Every day in the U.S., the Centers for Disease Control and Prevention says 10 people drown and two of them are children.

Accidental drowning is now the second leading cause of injury-related death in children, right behind motor vehicle accidents. Part of the problem is that many children lack basic swimming skills.

The CDC says the children at highest risk are boys, between the ages of one and four, and African American. The agency says Black children are almost three times more likely to drown that white children of the same age.

That’s why programs that teach children to respect – but not fear – the water may be lifesavers.

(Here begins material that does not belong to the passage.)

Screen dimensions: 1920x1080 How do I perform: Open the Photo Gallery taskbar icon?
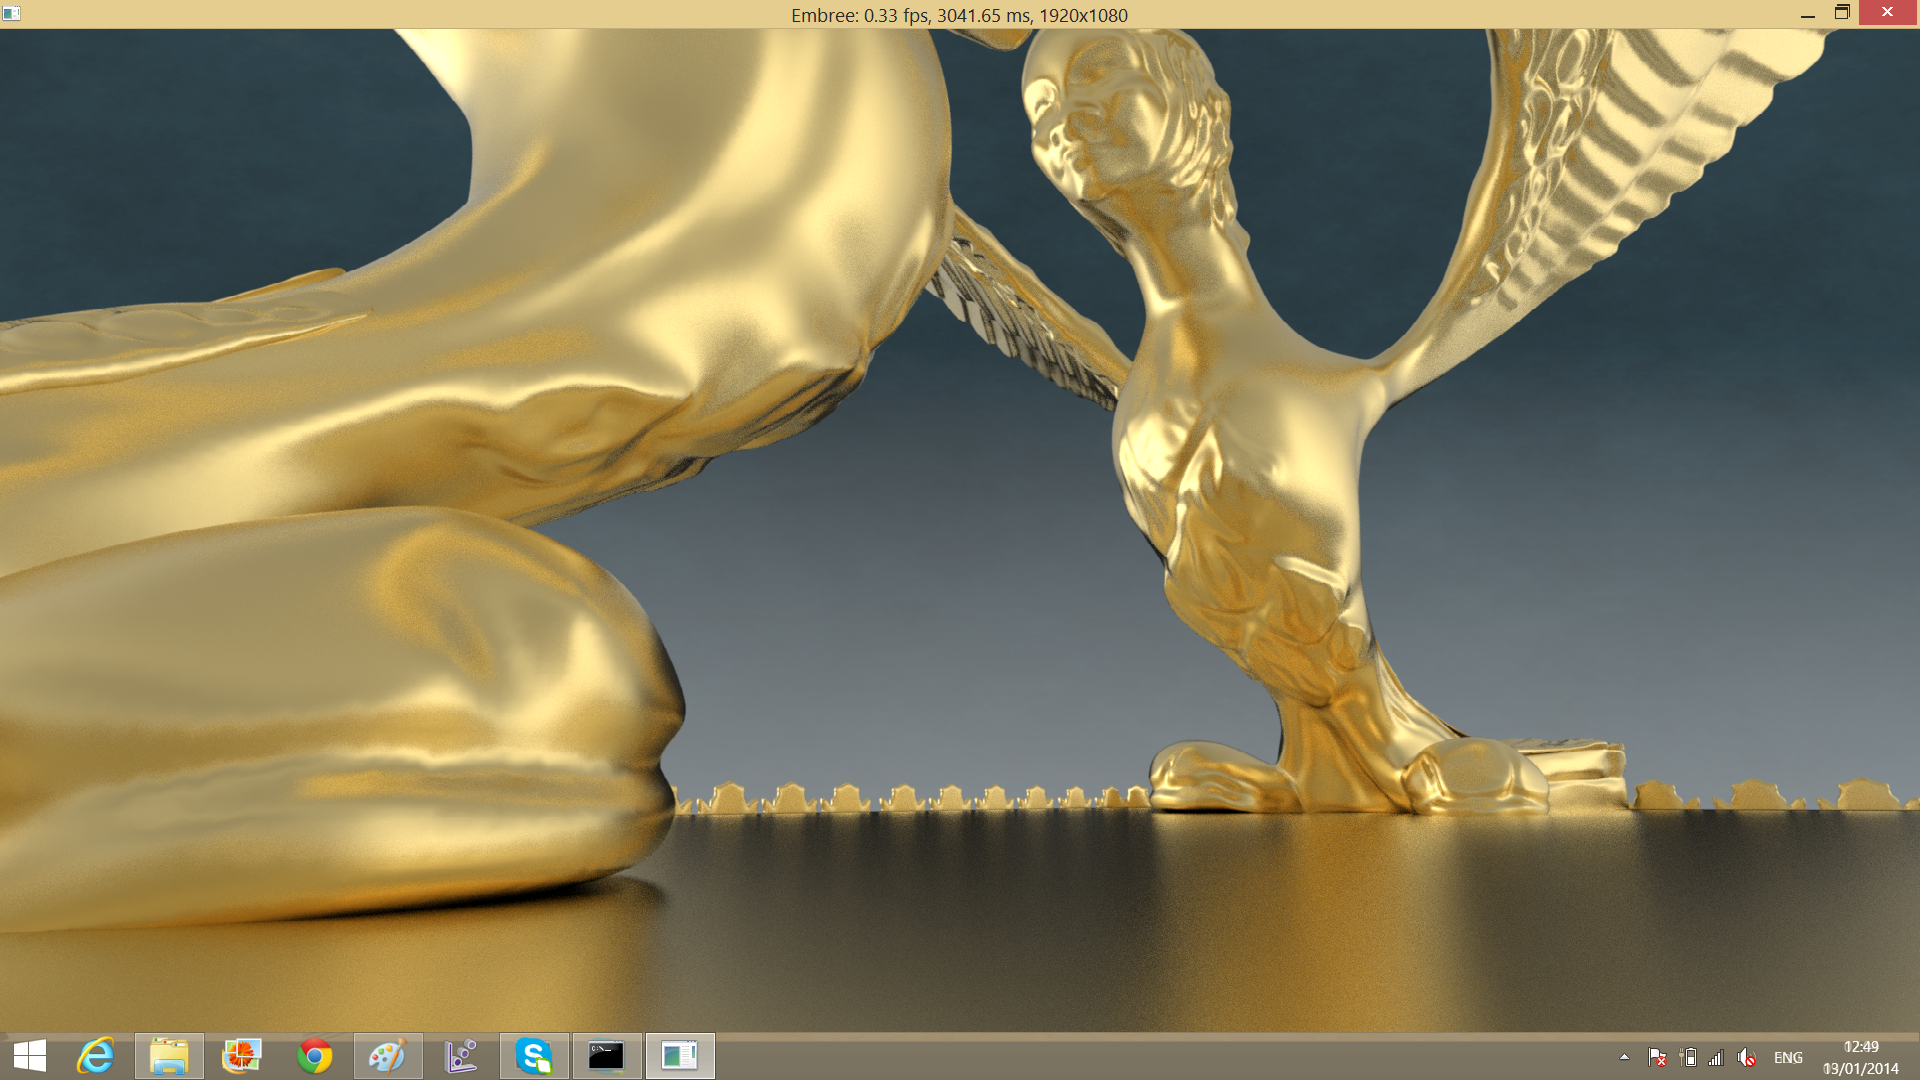(x=242, y=1056)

It's an odd place to fall in love. But when city kids hit the cool water here at the Samuel L. Jones Boys and Girls Club in Decatur, something almost magical happens. Katie Almand, with the Boys and Girls Club of Metro Atlanta says, “The majority of our kids come to us not knowing how to swim, most of them never having been near water. Some of them will cling to the side of the pool, won't even touch the water, and then by the end of the school year, they're swimming every day, they're jumping into the deep end.”

Each day 165 kids come here to have fun, but this is about more than fun. Almand says, “Drowning is a major, major cause of death for children, especially African American children. And that is the majority of what we serve here. So, they need to learn how to swim, they need to be comfortable in the water, it's fun for them, but it's also important, just for their safety."

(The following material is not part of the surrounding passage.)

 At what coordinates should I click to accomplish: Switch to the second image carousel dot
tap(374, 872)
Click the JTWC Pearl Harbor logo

By the age of three most children are ready to start learning to swim, says Children's Healthcare of Atlanta's Pediatrician in Chief Jim Fortenberry. He says, “Families may have a tendency to overestimate their child's ability in the water, too. Even if they've had swimming lessons, that doesn't mean they're safe to go out on a lake by themselves or to go out in the pool by themselves at a young age."

Young children more likely to drown in pools, teens on open water, where they may over-estimate their swimming skills.

Dr. Fortenberry says it’s easy to get into trouble on lakes and rivers and oceans. He says, “You don't have edges to catch onto if you're having a little bit of a problem. The water tends not to be clear, so it's harder to see a child or teen if the go under.”

Fortenberry says if he could tell parents anything, it would be this: never take your eyes off your child around the water.

Drowning happens quickly and silently for children. Fortenberry says, “Nothing is more important than your child. Not that text message, not that phone call. Those things can all wait, your child can't wait.